Your first year as a new manager is challenging. You might not feel prepared or even qualified. You are trying to figure out this new role, set the right pace for your team, and just keep your head above water while trying to look calm and collected to the rest of the world.
One thing I realized during this time is that managing a team is not much different from managing your personal training plan. My first race experience helped me to be a better manager in the office, because I learned a few valuable lessons:
Preparation is key
Make a plan and stick to it. There is always room for adjusting when you need to. Having a plan for work or training and building in time for setbacks is key.
Lean on the experts
Know that there are always resources out there to help you. Online training programs became my best friend when I set out to train for another race. Visiting the local running store on a regular basis also helped. The workers there are all runners and love to share their knowledge.

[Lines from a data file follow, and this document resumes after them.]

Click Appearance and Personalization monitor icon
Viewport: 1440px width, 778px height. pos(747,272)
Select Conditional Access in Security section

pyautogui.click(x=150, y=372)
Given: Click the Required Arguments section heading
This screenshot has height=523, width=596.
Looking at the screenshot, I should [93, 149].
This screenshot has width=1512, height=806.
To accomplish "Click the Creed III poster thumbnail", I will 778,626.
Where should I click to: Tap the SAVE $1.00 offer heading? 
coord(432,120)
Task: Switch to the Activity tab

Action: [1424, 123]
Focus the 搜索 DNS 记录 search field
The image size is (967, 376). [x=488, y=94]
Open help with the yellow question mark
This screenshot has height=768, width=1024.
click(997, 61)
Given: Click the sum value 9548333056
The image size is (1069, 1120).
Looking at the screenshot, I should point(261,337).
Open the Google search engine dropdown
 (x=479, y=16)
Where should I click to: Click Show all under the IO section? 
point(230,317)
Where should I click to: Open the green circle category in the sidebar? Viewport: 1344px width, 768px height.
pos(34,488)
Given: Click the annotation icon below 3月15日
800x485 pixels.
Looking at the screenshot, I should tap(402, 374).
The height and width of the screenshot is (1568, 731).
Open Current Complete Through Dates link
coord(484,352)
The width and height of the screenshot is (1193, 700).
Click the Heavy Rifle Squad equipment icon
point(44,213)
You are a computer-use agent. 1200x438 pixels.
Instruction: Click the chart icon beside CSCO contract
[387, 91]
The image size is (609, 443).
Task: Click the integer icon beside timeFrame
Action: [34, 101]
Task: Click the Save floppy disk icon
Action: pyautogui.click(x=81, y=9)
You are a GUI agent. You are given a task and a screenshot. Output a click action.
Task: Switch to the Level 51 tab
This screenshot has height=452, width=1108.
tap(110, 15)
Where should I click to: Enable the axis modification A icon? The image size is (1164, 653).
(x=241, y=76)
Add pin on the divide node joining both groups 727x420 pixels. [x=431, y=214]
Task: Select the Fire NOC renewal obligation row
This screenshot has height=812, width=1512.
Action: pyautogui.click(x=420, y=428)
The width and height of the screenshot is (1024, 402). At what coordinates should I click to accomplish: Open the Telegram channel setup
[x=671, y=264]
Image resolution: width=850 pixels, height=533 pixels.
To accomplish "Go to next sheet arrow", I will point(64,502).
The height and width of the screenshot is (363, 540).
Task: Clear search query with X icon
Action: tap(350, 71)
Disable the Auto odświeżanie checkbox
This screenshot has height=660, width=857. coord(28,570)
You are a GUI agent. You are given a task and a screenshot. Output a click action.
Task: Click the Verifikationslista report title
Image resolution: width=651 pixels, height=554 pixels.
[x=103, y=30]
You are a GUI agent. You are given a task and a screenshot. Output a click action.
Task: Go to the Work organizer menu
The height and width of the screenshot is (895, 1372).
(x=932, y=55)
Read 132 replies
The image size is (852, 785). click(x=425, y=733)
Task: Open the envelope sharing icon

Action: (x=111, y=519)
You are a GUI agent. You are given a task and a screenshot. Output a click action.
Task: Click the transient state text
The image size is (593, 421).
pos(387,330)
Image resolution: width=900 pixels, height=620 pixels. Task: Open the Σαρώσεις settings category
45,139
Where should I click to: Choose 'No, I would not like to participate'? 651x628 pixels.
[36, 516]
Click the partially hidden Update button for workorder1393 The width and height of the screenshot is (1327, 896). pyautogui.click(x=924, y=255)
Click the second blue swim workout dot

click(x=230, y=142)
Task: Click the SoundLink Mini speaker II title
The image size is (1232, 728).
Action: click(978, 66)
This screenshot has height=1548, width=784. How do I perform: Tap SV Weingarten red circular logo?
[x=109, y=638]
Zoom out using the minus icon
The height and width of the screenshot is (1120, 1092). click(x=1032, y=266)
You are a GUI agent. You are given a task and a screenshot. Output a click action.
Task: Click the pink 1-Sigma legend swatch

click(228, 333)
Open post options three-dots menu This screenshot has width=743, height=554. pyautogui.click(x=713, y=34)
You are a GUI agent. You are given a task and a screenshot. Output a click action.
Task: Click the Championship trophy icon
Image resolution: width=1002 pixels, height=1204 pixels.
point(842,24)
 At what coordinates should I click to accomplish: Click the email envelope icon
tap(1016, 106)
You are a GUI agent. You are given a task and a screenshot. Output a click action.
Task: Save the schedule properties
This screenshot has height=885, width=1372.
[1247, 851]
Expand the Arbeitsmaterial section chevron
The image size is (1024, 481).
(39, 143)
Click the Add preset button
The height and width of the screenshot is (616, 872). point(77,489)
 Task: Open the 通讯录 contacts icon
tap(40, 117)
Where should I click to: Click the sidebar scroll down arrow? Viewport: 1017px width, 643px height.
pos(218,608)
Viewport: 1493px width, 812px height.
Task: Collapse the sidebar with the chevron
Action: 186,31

In my first year managing a team, I asked for my manager’s thoughts on everything just to make sure I was on the right track. This helped me learn when something really needed to be escalated. I also realized that having team members that are smarter than me in certain areas is a blessing. It’s fine with me now when they answer my questions.
Find what works for YOU
You can read every book available about the best way to train or the best shoes to wear. You won’t know what is best for you until you try.
- How much time will you need?
- Which accessories best meet your needs?
- When are you most motivated in the day to make sure to train?
You will learn as you go, and it takes time and trial to figure those things out.
Similarly, you must find your own pace as a new manager. Remember what you appreciated about managers throughout your career and work with your team to find the balance together. What helps motivate one team member may be very different from what another team member needs. Adjust your methods where you can to be more effective as a leader.
Find your own pace as a new manager. Remember what you appreciated about managers throughout your career and work with your team to find the balance together.
Understand that you won’t have all the answers
And that is OK! I learned early on to be honest when I don’t know the answer. But let your team know that you will make sure to find out and get back to them.
As I recently completed another half marathon, I found I was much more prepared. It was still challenging, but I had put in the effort beforehand and I was ready. Managing a team is very similar to training for a race. Now that I have found my pace on the pavement and in the office, my day to day runs smoothly. Trust your gut and give it some time—the finish line is in sight.